Information shown Block Start

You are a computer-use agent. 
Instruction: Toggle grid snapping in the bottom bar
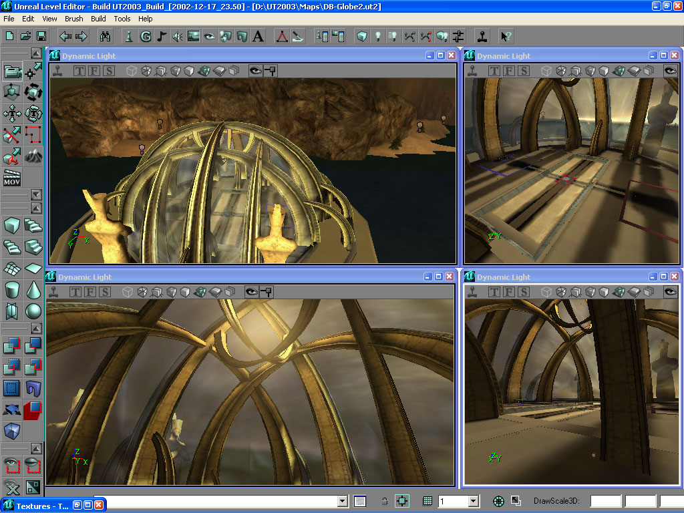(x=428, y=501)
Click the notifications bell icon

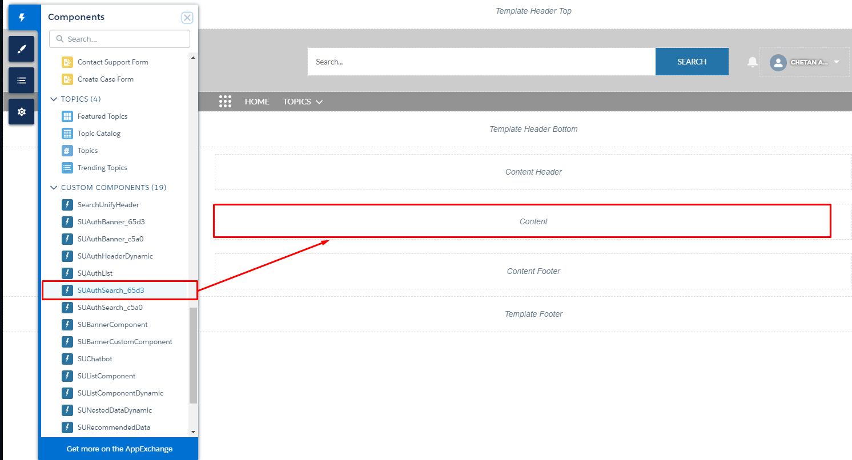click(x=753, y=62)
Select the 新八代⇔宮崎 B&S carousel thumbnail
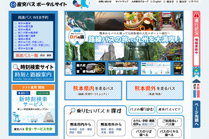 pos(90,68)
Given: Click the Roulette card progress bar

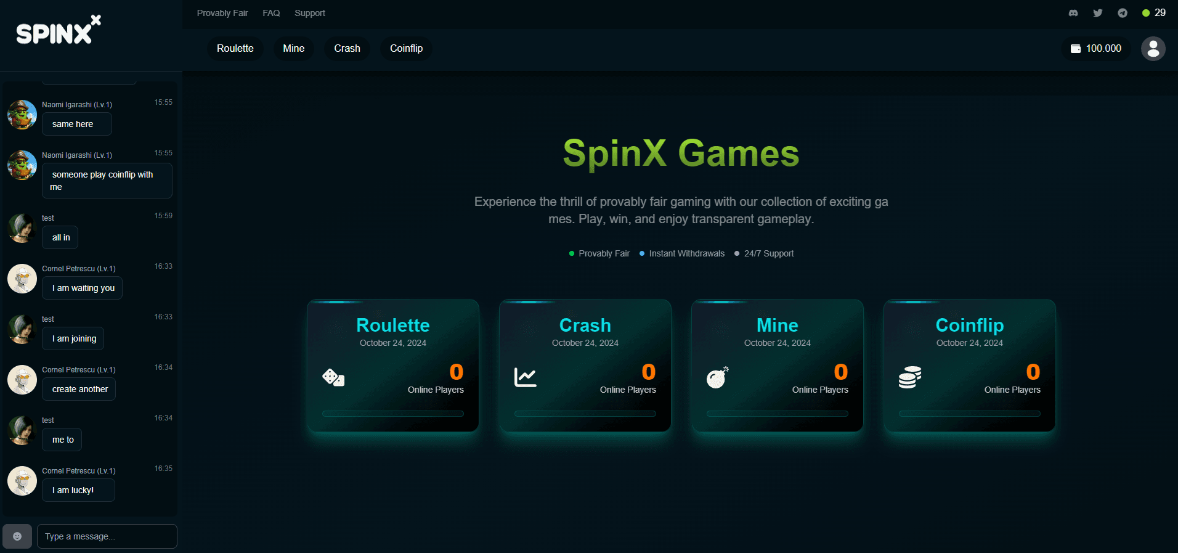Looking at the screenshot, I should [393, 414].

Information shown Block End
Information shown Block Start

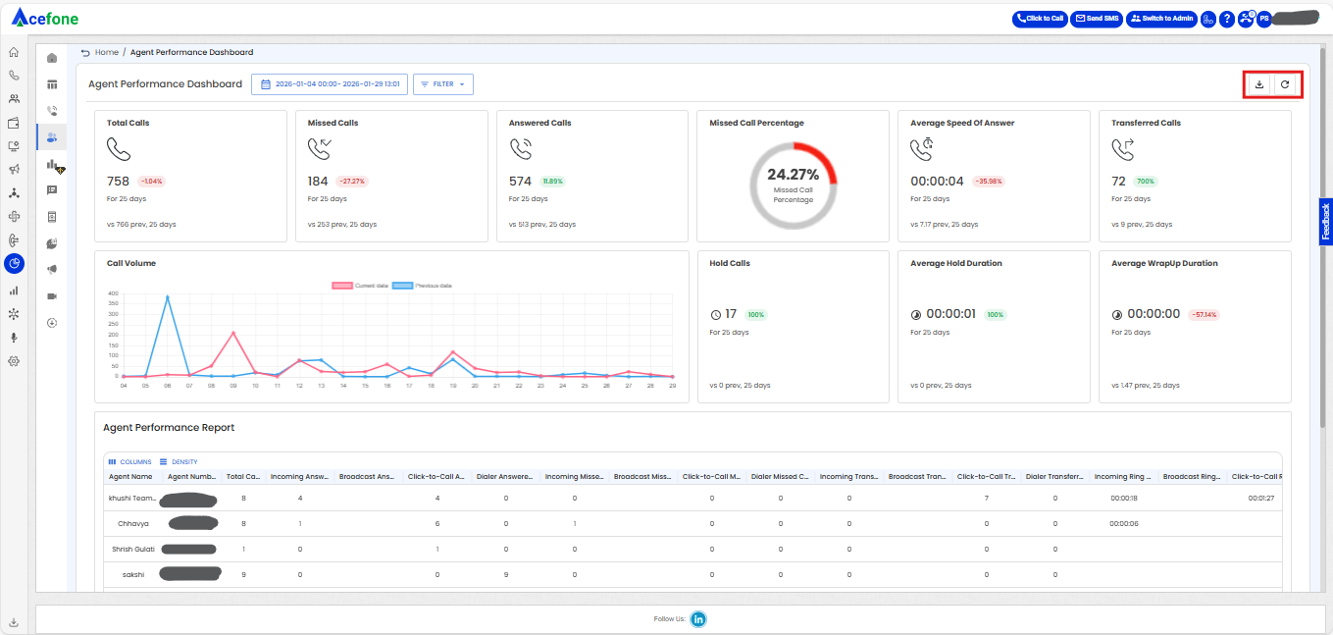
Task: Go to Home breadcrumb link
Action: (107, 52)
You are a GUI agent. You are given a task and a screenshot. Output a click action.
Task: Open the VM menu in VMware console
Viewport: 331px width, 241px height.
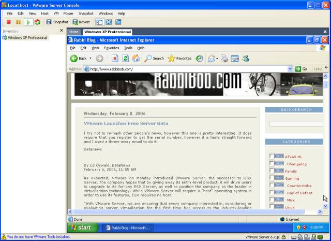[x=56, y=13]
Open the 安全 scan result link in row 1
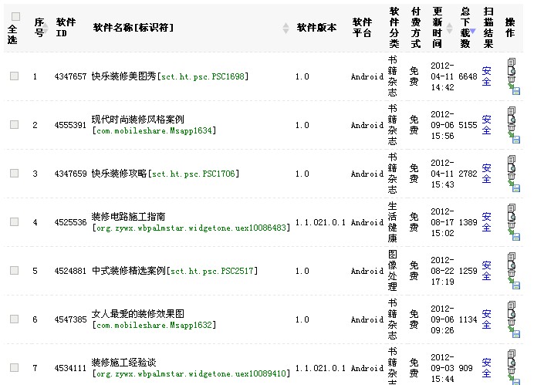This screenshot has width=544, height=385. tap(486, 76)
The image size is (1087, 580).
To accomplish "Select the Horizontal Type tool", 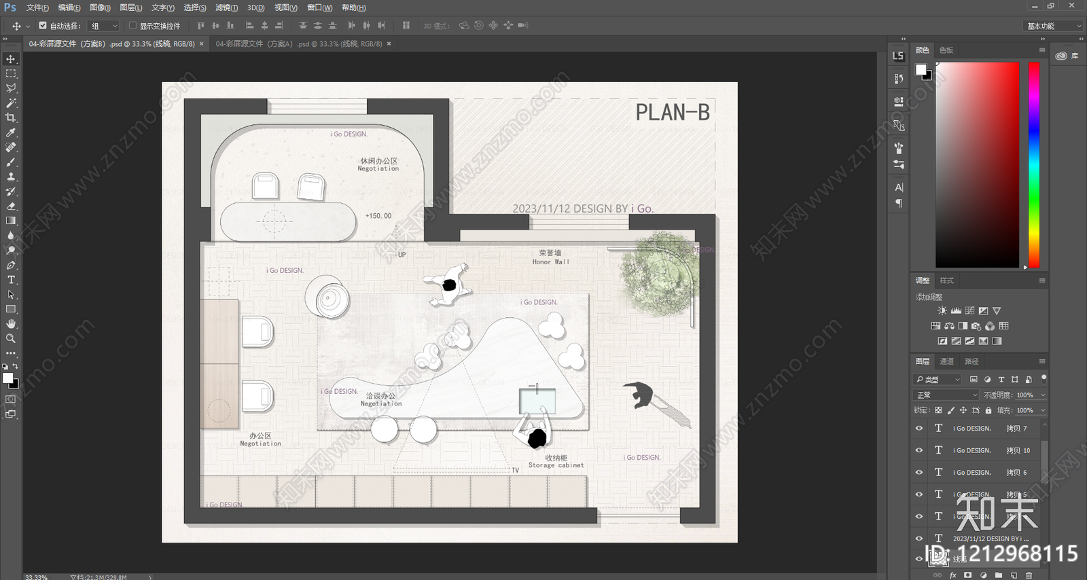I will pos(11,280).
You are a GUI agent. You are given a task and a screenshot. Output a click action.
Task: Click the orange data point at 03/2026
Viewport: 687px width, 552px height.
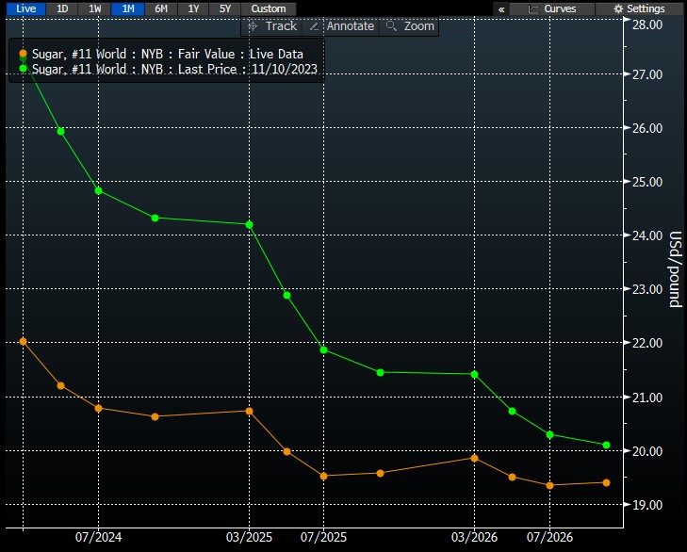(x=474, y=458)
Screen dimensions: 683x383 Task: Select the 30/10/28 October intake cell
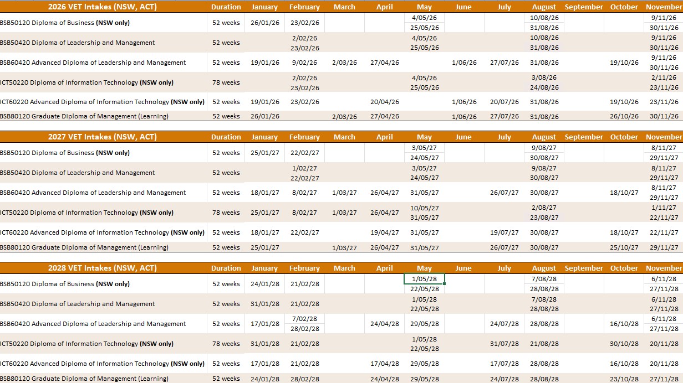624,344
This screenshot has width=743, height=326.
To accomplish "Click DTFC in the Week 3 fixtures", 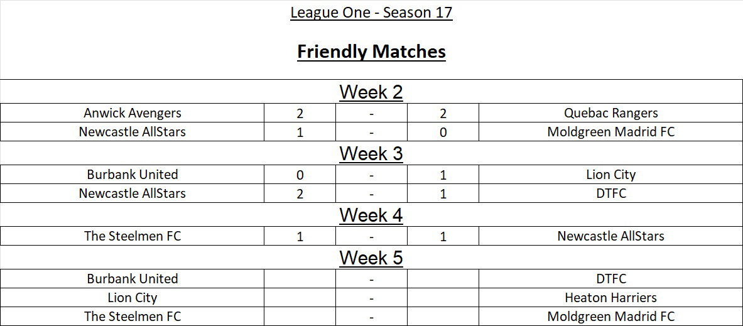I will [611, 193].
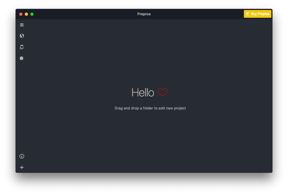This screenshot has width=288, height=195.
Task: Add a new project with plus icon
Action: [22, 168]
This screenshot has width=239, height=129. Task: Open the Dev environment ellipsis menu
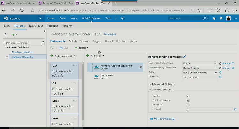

Information shown Block End

## What the task requires
Tally every line above that has the word "menu", and report the total with no other words.

## Your solution
2